Personal information
- Nickname: A.J.
- Born: January 31, 1965 (age 61)
- Hometown: Laguna Beach, California, U.S.
- Height: 6 ft 3 in (191 cm)
- College / University: University of Southern California

Volleyball information
- Position: Outside hitter
- Number: 9 (USC)

National team
| 1988–1989 | United States |

= Adam Johnson (volleyball) =

American beach volleyball player (born 1965)

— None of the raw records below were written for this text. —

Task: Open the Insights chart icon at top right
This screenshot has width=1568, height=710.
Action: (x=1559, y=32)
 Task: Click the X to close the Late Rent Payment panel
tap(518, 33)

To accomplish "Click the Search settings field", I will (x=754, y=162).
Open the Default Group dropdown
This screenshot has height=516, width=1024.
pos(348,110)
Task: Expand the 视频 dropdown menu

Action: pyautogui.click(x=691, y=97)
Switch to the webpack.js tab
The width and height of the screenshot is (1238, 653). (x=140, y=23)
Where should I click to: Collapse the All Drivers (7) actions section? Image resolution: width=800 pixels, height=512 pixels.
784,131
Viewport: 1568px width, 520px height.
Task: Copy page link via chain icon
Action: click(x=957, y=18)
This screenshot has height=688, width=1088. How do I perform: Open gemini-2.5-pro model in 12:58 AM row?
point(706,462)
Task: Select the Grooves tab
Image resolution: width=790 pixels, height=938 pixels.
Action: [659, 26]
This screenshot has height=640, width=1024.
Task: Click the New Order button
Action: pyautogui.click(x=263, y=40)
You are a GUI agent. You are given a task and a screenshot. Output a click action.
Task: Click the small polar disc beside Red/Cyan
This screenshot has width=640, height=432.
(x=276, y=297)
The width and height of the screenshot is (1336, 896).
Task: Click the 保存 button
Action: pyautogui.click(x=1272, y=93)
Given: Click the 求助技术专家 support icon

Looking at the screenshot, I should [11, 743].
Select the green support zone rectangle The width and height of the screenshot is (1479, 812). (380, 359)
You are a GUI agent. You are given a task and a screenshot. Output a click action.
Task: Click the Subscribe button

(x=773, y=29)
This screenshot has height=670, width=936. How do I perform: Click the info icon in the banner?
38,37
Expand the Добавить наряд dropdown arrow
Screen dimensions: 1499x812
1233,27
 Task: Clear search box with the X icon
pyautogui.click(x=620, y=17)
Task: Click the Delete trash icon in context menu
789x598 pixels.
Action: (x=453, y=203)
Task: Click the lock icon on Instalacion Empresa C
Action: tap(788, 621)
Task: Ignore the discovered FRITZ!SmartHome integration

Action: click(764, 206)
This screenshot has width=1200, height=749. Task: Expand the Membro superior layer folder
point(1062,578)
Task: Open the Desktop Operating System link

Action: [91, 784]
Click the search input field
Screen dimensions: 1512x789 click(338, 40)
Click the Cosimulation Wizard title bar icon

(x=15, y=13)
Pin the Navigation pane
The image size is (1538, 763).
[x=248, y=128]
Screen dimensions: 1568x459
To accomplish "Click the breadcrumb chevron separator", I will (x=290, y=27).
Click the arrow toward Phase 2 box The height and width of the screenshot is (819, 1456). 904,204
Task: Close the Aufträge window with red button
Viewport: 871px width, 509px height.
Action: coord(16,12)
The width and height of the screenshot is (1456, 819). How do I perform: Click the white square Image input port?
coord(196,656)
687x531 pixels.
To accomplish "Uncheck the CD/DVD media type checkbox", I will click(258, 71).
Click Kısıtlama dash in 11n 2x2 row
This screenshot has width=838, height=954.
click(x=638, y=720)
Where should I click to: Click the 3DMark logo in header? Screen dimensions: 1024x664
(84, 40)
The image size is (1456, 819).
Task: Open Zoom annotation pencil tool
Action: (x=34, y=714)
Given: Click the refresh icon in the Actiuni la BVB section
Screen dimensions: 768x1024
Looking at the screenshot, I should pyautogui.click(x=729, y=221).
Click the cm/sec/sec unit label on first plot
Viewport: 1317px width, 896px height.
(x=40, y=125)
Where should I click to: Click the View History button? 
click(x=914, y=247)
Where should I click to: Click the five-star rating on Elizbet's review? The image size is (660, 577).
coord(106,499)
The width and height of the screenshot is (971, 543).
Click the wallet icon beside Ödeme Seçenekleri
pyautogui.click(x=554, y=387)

Adam Johnson (born January 31, 1965) is an American former professional beach volleyball player. In total, he won 44 beach volleyball tournaments, and won about $1,700,000 in prizes in his career. 16 of his tournament wins were with volleyball legend Karch Kiraly as his partner.

==High school==

Johnson played volleyball, soccer, and football at Laguna Beach High School in Laguna Beach, California. As a punter, he averaged 42.7 yards per punt.

==College==

Johnson played college volleyball for the University of Southern California (USC). He was a three-time All-American while playing for the Trojans. In 1986, he was selected as the NCAA Player of the Year by Volleyball Monthly. He graduated in 1987 with a degree in communication. In 2012, his number 9 jersey was retired by USC.

==National team==

After college, Johnson briefly played as an outside hitter for the United States national volleyball team, but was unable to compete in the 1988 Summer Olympics due to an ankle injury just before the tournament.

==Beach volleyball==

As a beach volleyball player, Johnson became one of the biggest stars in the AVP in the 1990s. In 1991, he was selected as the Most Improved Player in the AVP. In 1994, he won the prestigious Manhattan Beach Open with partner Randy Stoklos, earning him the "King of the Beach" title. He was selected as the Best Defensive Player of the AVP in 1993 and 1997. In 1998, with partner Kiraly, Johnson was the top-seeded player in the AVP. In 1999, with partner Kiraly, Johnson again achieved the top-seeded ranking in the AVP, and helped Kiraly establish a record for most tournament wins. He retired in 2000, and then briefly made a comeback in 2005.

==Hall of Fame==

In 2012, Johnson was inducted into the California Beach Volleyball Association (CBVA) Beach Volleyball Hall of Fame. In 2024, he was inducted into the Southern California Indoor Volleyball Hall of Fame.

==Coaching==
Since retiring, Johnson has offered volleyball instruction through the Adam Johnson Volleyball Academy.